• _SOURCE MATERIAL_
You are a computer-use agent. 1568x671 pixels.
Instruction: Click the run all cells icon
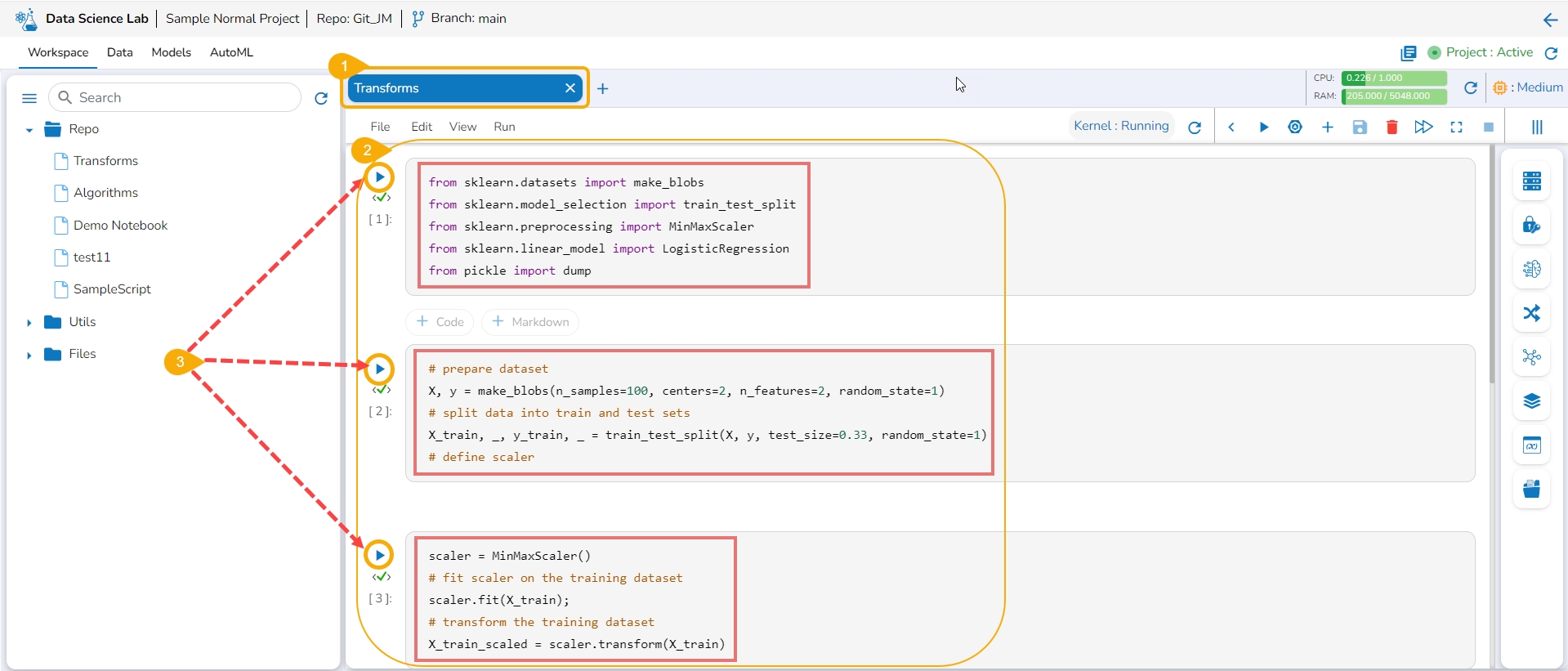pos(1423,127)
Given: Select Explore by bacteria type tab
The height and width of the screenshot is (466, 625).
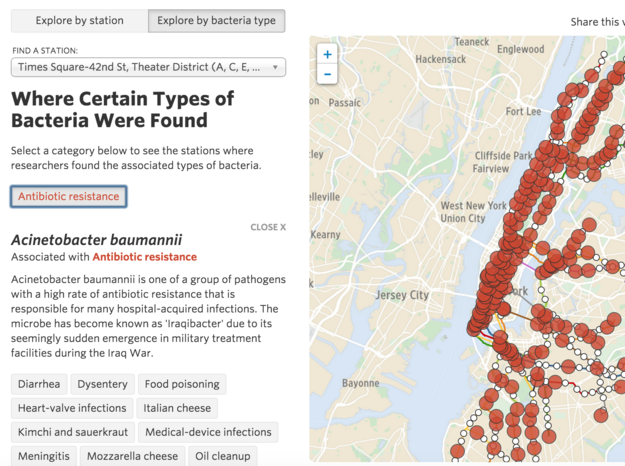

• _REQUIREMENT_
An exact copy of every entry above is needed, minus the pictures.

• _EXPECTED OUTPUT_
You are a computer-use agent. 1568x671 pixels.
Instruction: Click the run all cells icon
pos(1423,127)
Given: Select Explore by bacteria type tab
The height and width of the screenshot is (466, 625).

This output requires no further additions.